- [TEXTO]:

A paróquia de Silves está a realizar um ‘Curso Alpha’ no Estabelecimento Prisional da cidade com a participação de 23 inscritos dos quase 70 reclusos que ali estão a cumprir pena.

Os ‘Cursos Alpha’ nasceram em 1977 na Holy Trinity Brompton, uma igreja anglicana no centro de Londres, no Reino Unido, para propor as bases da fé cristã ao homem moderno afastado da Igreja e da sua proposta.

Com uma configuração tipicamente de primeiro anúncio cristão, os ‘Cursos Alpha’ estão hoje disseminados por mais de 170 países e um pouco por todas as denominações cristãs, sobretudo na Igreja Católica.

No Algarve, os ‘Cursos Alpha’ tiveram início em 2017 pela mão do padre Nelson Rodrigues, anterior pároco de Silves. O seu sucessor, e atual pároco daquela paróquia desde julho de 2022, explicou ao Folha do Domingo que já tinha ouvido falar daquela iniciativa de iniciação ao Cristianismo, mas só a conheceu quando ali chegou. “Este ano, quando os responsáveis pelo ‘Alpha’ quiseram realizar uma nova edição do curso, quis conhecê-lo para perceber como é que funciona. À medida que fui fazendo as sessões comecei a aperceber-me que o ‘Alpha’ podia ser uma ferramenta muito boa para levar a outros lugares que nos dessem a oportunidade de procurar despertar os participantes para a fé. Passou-me logo pela ideia a prisão”, conta o padre Rafael Rocha que é também membro da equipa do Setor da Pastoral Prisional da Diocese do Algarve.

- [TAREFA ESCRITA 1]:
Com base no texto sobre o Curso Alpha na prisão de Silves, responda:
(a) Quantos reclusos se inscreveram no curso?
(b) Em que ano e em que igreja nasceram os Cursos Alpha?
(c) Quem deu início aos Cursos Alpha no Algarve, e em que ano?
- [TAREFA ESCRITA 2]:
Prossiga o texto sobre o Curso Alpha na prisão de Silves a partir da última frase apresentada.

- [DADOS FORNECIDOS]:
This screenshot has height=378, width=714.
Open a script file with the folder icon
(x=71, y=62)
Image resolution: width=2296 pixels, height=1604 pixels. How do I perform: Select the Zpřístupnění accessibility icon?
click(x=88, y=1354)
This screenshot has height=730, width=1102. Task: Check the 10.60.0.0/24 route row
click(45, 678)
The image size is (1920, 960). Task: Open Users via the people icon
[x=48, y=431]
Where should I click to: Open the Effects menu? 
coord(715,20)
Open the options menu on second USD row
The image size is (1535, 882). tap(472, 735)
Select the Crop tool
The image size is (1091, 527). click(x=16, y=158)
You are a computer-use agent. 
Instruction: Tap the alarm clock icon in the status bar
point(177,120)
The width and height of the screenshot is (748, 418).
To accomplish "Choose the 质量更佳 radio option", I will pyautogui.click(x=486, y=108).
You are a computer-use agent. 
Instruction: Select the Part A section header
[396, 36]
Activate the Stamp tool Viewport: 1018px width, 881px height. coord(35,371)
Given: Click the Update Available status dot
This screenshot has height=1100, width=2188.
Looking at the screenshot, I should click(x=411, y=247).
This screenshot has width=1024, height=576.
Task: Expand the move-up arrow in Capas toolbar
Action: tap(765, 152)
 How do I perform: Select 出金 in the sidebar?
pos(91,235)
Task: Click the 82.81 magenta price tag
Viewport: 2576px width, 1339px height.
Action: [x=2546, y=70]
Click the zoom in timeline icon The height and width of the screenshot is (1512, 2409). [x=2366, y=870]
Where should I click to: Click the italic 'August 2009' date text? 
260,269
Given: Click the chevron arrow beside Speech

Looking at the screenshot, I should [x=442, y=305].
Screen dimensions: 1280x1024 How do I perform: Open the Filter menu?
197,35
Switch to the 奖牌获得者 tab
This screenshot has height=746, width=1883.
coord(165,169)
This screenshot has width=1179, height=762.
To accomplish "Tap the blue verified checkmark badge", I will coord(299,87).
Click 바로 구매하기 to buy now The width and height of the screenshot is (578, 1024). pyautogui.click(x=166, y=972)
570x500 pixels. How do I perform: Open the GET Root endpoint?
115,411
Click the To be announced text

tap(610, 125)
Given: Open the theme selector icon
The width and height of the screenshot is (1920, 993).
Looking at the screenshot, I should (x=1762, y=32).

- [RESPOSTA 1]:
(a) 23 reclusos.
(b) Em 1977, na Holy Trinity Brompton, uma igreja anglicana no centro de Londres.
(c) O padre Nelson Rodrigues, anterior pároco de Silves, em 2017.

- [RESPOSTA 2]:
O sacerdote lembra que o trabalho no Estabelecimento Prisional de Silves já é antigo. “Temos um grupo de pessoas que já lá ia quando eu aqui cheguei e que fizeram sempre um esforço grande para todas as semanas, aos sábados, irem lá um pouco”, recorda o padre Rafael Rocha, que também já trazia vários anos de experiência de trabalho no Estabelecimento Prisional de Olhão, cuja comunidade reclusa acompanhou anteriormente.

Desde que tiveram início no Algarve, os ‘Cursos Alpha’ têm vindo a realizar-se em várias paróquias, maioritariamente por via digital – sobretudo nas da Sé e de São Luís de Faro e nas Monchique e de Lagos, sendo que também já se realizou para os jovens da diocese promovido pelo Setor Diocesano da Pastoral Juvenil – mas é a primeira vez que a iniciativa se realiza dentro de um Estabelecimento Prisional.

O curso, que teve início no passado dia 12 de abril e decorre semanalmente à quarta-feira, teve ontem a sua terceira sessão. O ‘Alpha’ decorre em dez serões semanais e um fim de semana (denominado ‘Dia Alpha’), normalmente a meio do percurso, sendo que cada sessão semanal tem a duração de duas horas e assenta em três dimensões: breve refeição, apresentação do tema e discussão. As sessões exploram a base da fé cristã, abordando diferentes temas – como ‘Quem é Jesus?’, ‘Como podemos ter a certeza da nossa fé?’ ou ‘Como é que Deus nos conduz?’ – que são desenvolvidos, em vídeo com recurso a alguns testemunhos ou por um orador presencial, para potenciar a partilha dentro dos grupos de discussão.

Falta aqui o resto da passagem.